Ostium, an on-chain perpetuals trading platform, said a five-minute security incident caused losses from its public liquidity vault. Security firms estimated the exploit at up to $24 million.
Co-founder Kaledora Kiernan-Linn confirmed that the issue ran from 14:18 to 14:23 UTC on July 15 and affected the public Ostium Liquidity Provider (OLP) vault. She said the team identified it within minutes and coordinated a trading pause within the hour. The statement did not give a definitive loss total, identify the root cause, or provide a final postmortem.
Security firms said authorized data, rather than a missing signature, sat at the center of the incident. Blockaid and Cyvers said a registered PriceUpKeep forwarder submitted future-dated, authorized oracle reports that created artificial trading profits.
SlowMist said an authorized signer supplied validly signed manipulated data used for repeated profitable trades.
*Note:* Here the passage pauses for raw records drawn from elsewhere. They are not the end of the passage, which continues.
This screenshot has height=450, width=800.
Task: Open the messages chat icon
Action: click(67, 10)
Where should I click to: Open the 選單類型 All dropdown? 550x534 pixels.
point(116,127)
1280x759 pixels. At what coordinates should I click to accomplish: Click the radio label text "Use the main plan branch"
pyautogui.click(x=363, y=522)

Those descriptions remain third-party findings pending Ostium’s postmortem.
Cryptographic authentication can establish that a permitted key signed a report. Price plausibility, timestamp freshness, and settlement safety require separate controls.
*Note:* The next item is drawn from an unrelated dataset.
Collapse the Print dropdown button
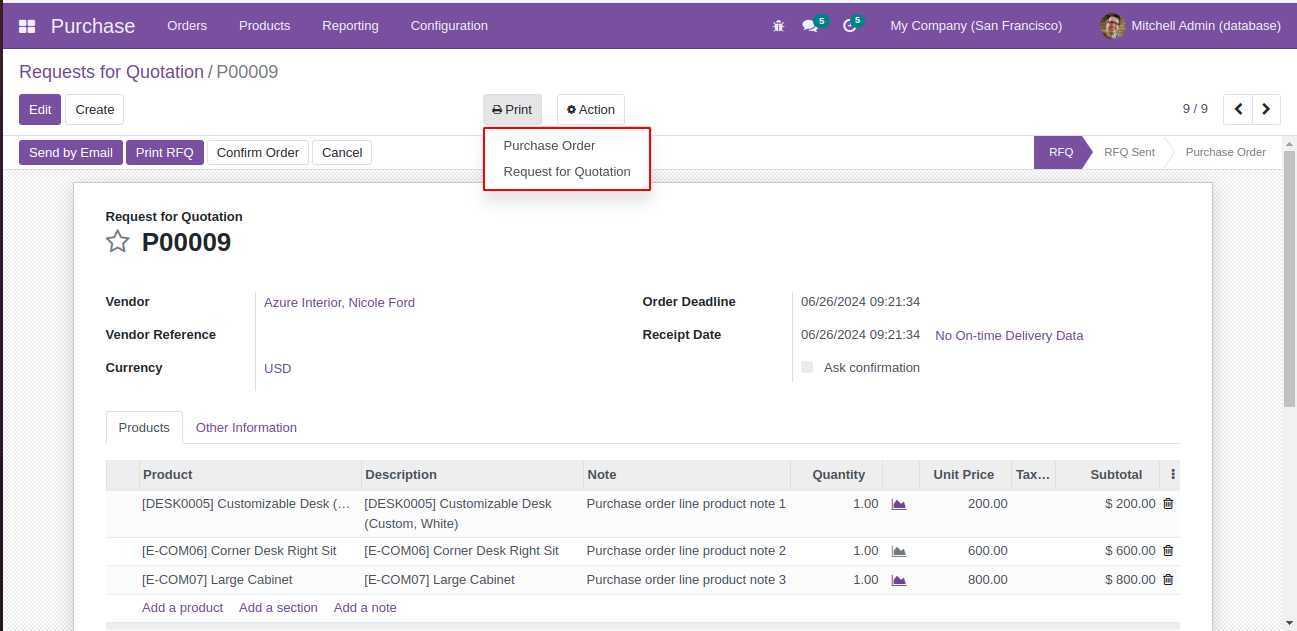pos(512,110)
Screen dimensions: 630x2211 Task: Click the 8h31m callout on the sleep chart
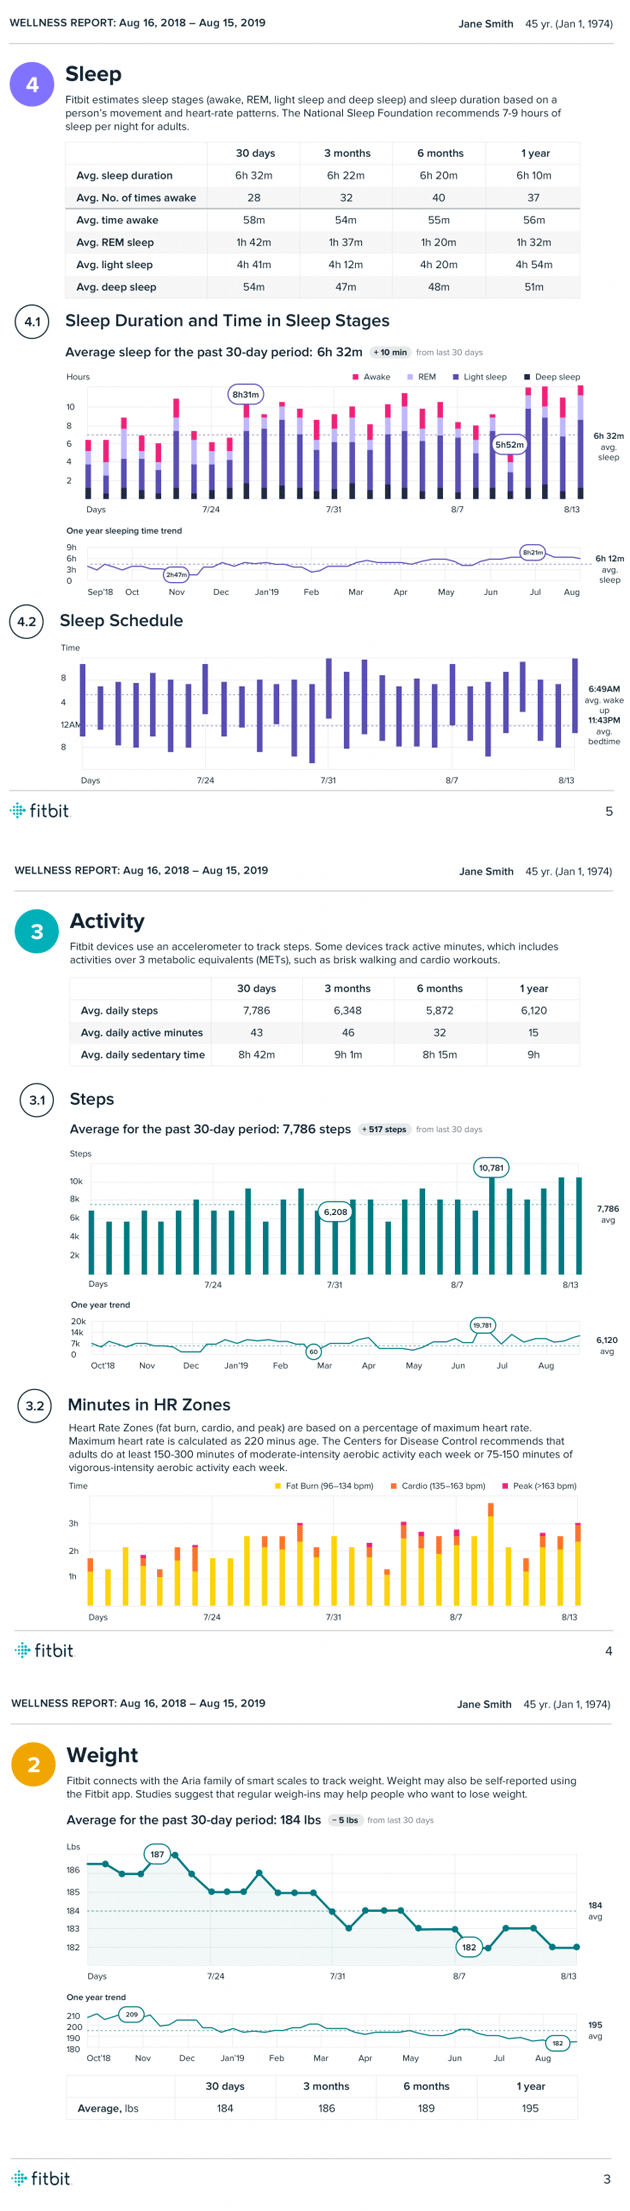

The OstiumVerifier code linked from Ostium’s security documentation recovers an ECDSA signer and checks whether the signer is authorized, but that verifier function does not enforce a price-plausibility test or timestamp bound.
The code does not appear to identify which implementation was active during the incident or whether separate contracts applied those checks. Any timestamp, replay, price-deviation, or multi-source safeguards would have to operate elsewhere in the execution path.
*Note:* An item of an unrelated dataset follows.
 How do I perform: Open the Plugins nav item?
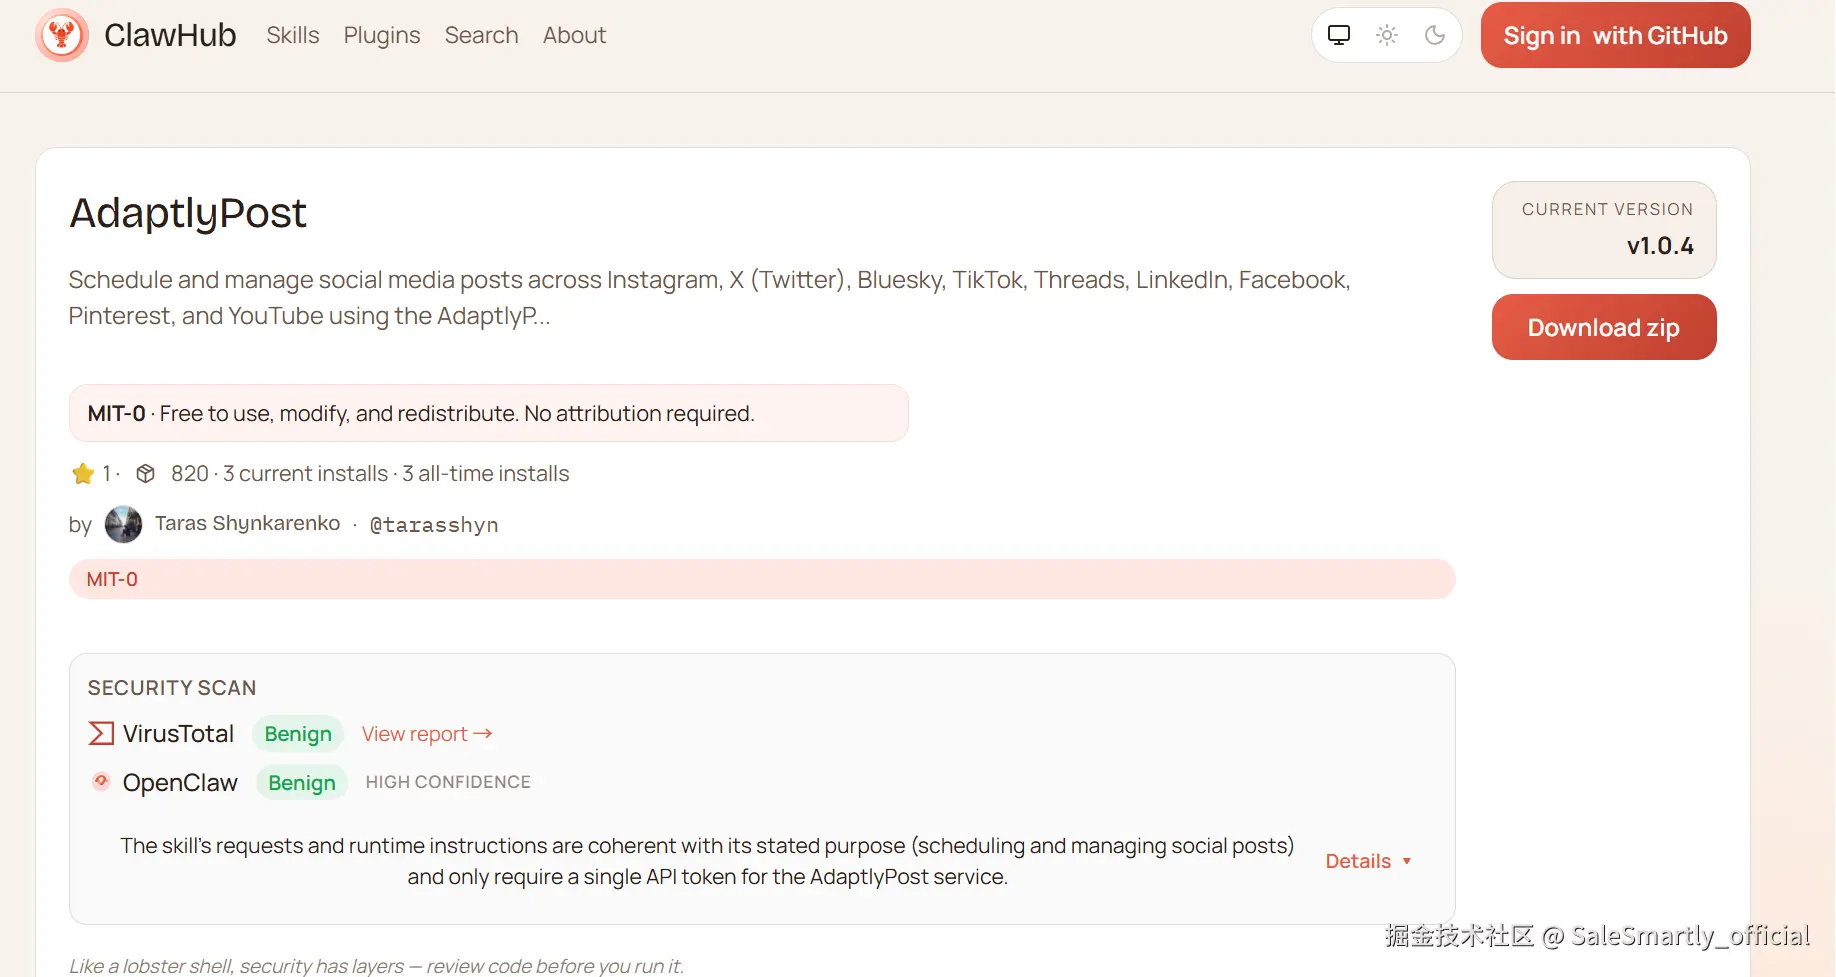[x=382, y=35]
Ostium’s protocol documentation states that the OLP vault holds traders’ collateral and pays out winning trades immediately on-chain. If artificial profits were accepted for settlement, vault liquidity funded the payouts.


Published estimates rose as tracing continued. Blockaid put the payout near $18 million, Cyvers estimated $23.7 million, and PeckShield later described roughly $24 million drained.
SlowMist’s lower $11.86 million figure appears to track one 11,862,444.782 USDC vault outflow visible in its cited transaction.
PeckShield said the extracted USDC was swapped into 12,080 ETH and that 10,540 ETH had reached Tornado Cash by its update. Kiernan-Linn said Ostium was working with law enforcement, SEAL 911, and third-party security specialists.
The mechanics distinguish Ostium from a similar issue with Bonzo Lend, a Hedera lender hit four days earlier. Bonzo’s incident report said its verifier accepted a proof carrying no valid signature. In Ostium’s case, security firms allege the reports came through an authorized signer path: authentication succeeded, but the data was allegedly unsafe.
Ostium still has to establish whether a signer key was compromised, an authorized operator acted maliciously, or another privileged path was abused.
Its remediation will be judged by whether signer isolation, tight timestamp bounds, independent price checks, rate limits, and circuit breakers can prevent one trusted path from turning minutes of bad data into another vault payout.